### Starting Point
The following code blocks are what I've been developing for the past 3 rounds. I have the needed packages, the flag decomposer, and the get_styles() function that I've created and will keep and use to develop more functions. 

In [1]:
# needed packages
import fitz
import sys
from collections import Counter

In [2]:
def flags_decomposer(flags):
    """Make font flags human readable."""
    l = []
    if flags & 2 ** 0:
        l.append("superscript")
    if flags & 2 ** 1:
        l.append("italic")
    if flags & 2 ** 2:
        l.append("serifed")
    else:
        l.append("sans")
    if flags & 2 ** 3:
        l.append("monospaced")
    else:
        l.append("proportional")
    if flags & 2 ** 4:
        l.append("bold")
    return ", ".join(l)

In [3]:
def get_styles(doc):
    style_counts = []

    for page in doc:
        #, flags=11

        paths = page.get_drawings()  # get drawings on the page

        drawn_lines = []
        for p in paths:
            # print(p)
            for item in p["items"]:
                # print(item[0])
                if item[0] == "l":  # an actual line
                    # print(item[1], item[2])
                    p1, p2 = item[1], item[2]
                    if p1.y == p2.y:
                        drawn_lines.append((p1, p2))
                elif item[0] == "re":  # a rectangle: check if height is small
                    # print(item[0])

* RAW DATA

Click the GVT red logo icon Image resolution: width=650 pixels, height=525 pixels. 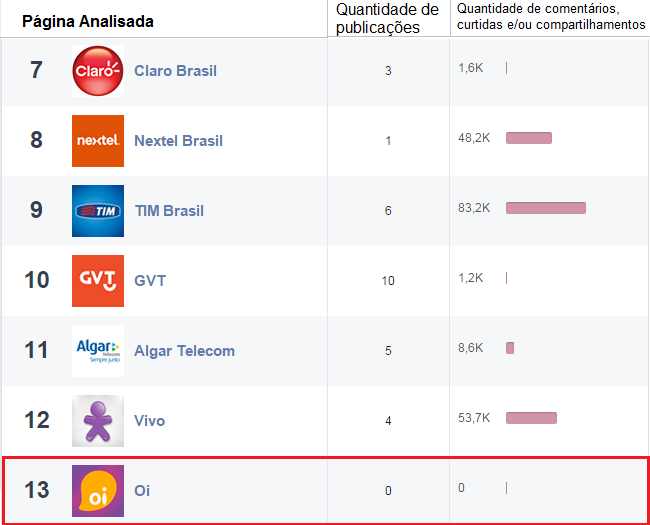pos(98,280)
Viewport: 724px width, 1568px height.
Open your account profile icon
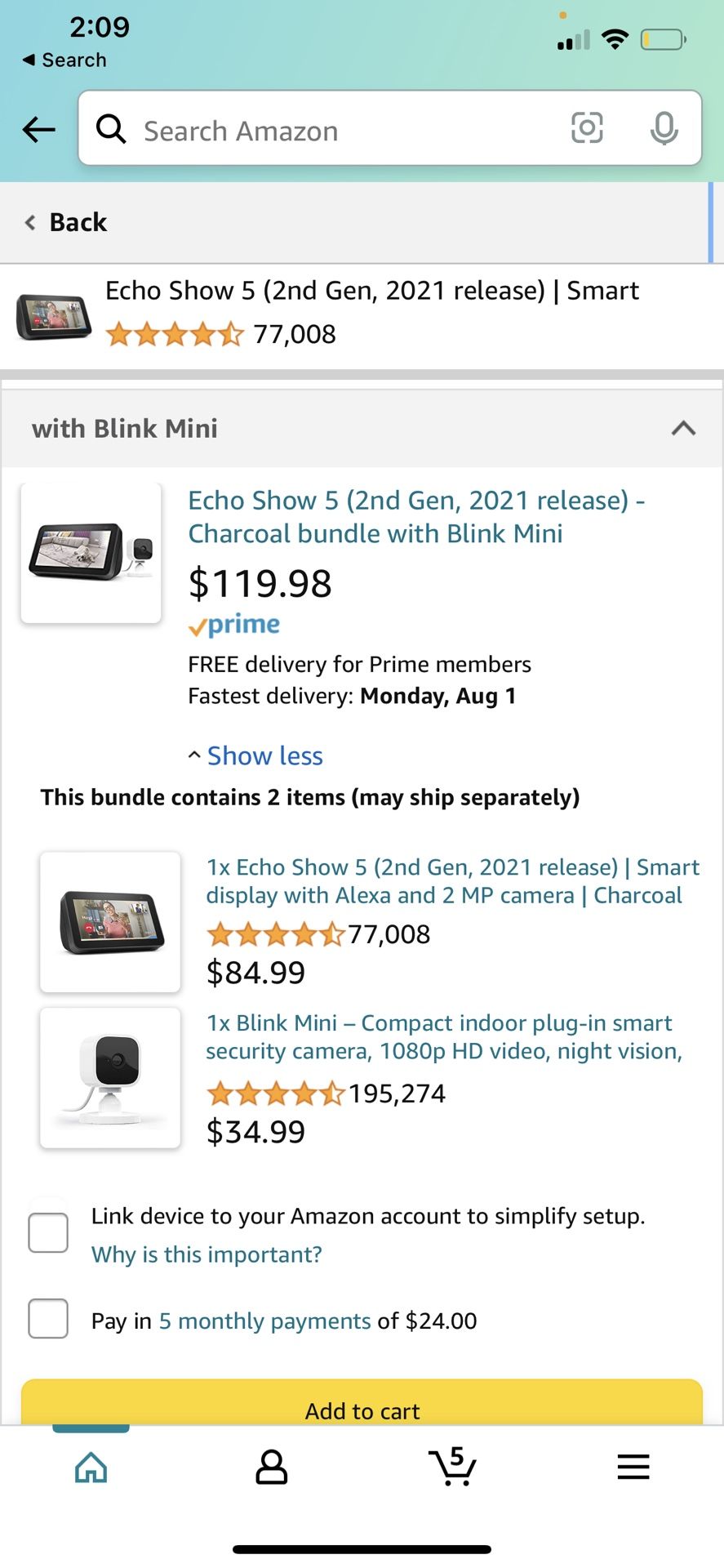coord(271,1467)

* BRIEF
Decide whether each statement below agrees with the Starting Point text, and answer yes or no for each, quoting the deciding words of the text.
(a) The code shown has been developed over the past three rounds.
(b) The flags decomposer tests for bold with 2 ** 3.
(c) Counter is imported from collections.

* RESULT BELOW
(a) Yes: "The following code blocks are what I've been developing for the past 3 rounds."
(b) No: "if flags & 2 ** 4:" comes right before "l.append("bold")".
(c) Yes: "from collections import Counter"